Longer length acts sound like an intriguing idea for a new direction, but… would it work? Noc Noc’s mishmash of walk-ins and bachelorette parties aren’t known for forgiving attention spans, and though the room is always dotted with aficionados they’re usually outnumbered by folks equating burlesque with partial nudity and not much more. At times Sinner Saint’s artful narratives and plot forwarding devices have strained against the rowdy Thursday night crowd; this time however, they watched both eagerly and attentively (with maybe just a pinch of confusion). Most triumphantly of all, the ladies of Sinner Saint delivered a well-balanced and clever show.
Long Kiss Goodnight is essentially four performers in four lengthier acts, ending with Sinner Saint’s hallmark group finale. Cherry Manhattan’s effervescent hosting buoys the narrative along (incidentally, she wrote it as well) as she plays the role of a tipsy aristocrat with pleasantly loose morals hosting a party. The soiree’s era is of indeterminate origin, but vintage styling, some light accents, and booze are free-flowing. Cherry sheds more and more clothing as the “party” continues; as her inhibitions disappear she guides us through the four acts.
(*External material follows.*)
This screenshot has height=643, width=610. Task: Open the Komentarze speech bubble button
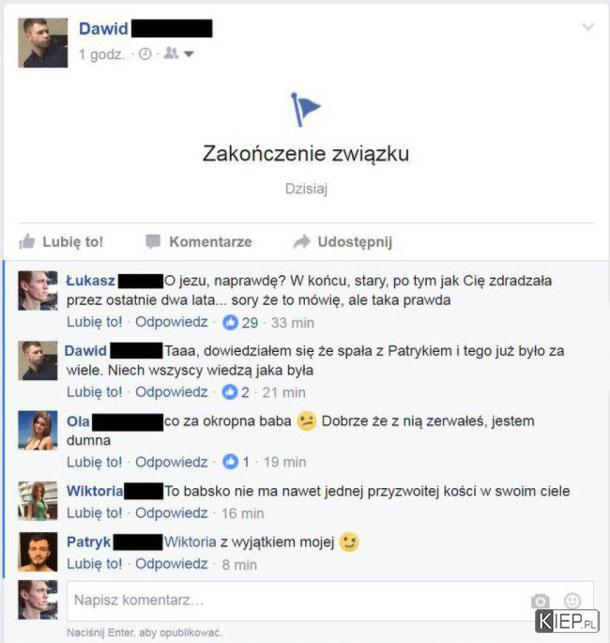coord(199,242)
The extra time suited the ladies well, particularly Polly Wood, who was able to luxuriously develop her Elizabeth Taylor act into several different Liz’s with aplomb. Jesse Belle-Jones performed a multidimensional act based on Greek mythology that wouldn’t have carried the same weight had it been crammed in a shorter time frame. Entering with a stag’s head mask and spindly “legs”, she slips in and out of the roles of huntress, prey, and the goddess Artemis, jarring the audience but without a trace of heavy-handedness. (Her movements were inspired in part from a clip of Canadian-born Marie Chouinard she’d seen on YouTube a year ago, she told me later). Doña Dei Cuori’s faux-prim affectations were whisked away with a suggestive Prince soundtrack, and Evilyn Sin Claire used her commanding physicality and searing eye contact to turn up the heat whenever she appeared.
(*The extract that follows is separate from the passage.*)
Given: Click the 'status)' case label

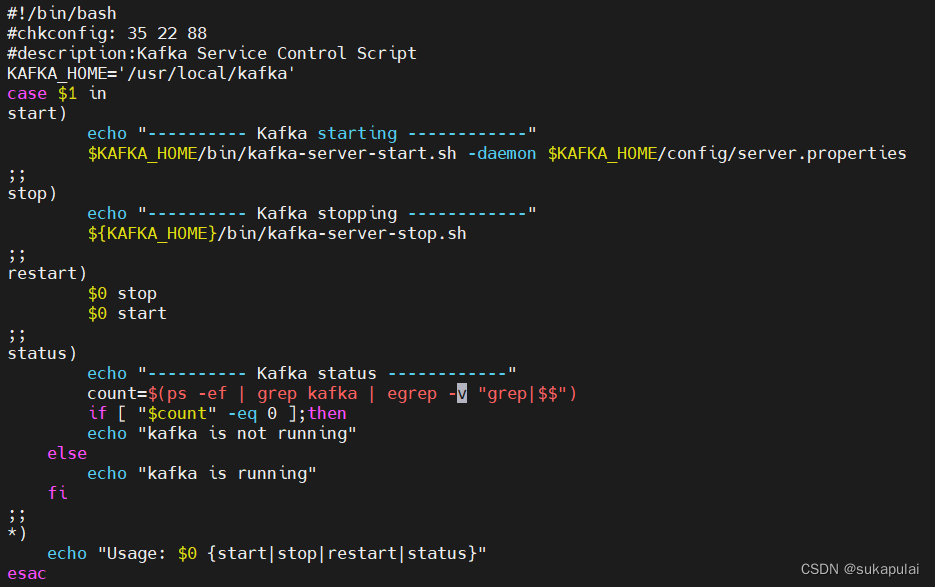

Though narratives can be difficult to execute in a form as “mindfully spontaneous” as burlesque, this one puts the emphasis on the acts by leaving a looseness to the show- the performances encouraged by the skillful narration, but not bound by it. As for the longer stage time, there was very little filler to draw out the acts, and that made those long Noc Noc intermissions a little easier to bear. However, intermission was just long enough for me to eavesdrop on some girltalk….”Wow, they have real bodies…” and “Every one of them is so confident, I don’t even know how they do it. Wish I could be like that…”
Sinner Saint Burlesque’s Long Kiss Goodnight runs every Thursday night at Noc Noc until March 14.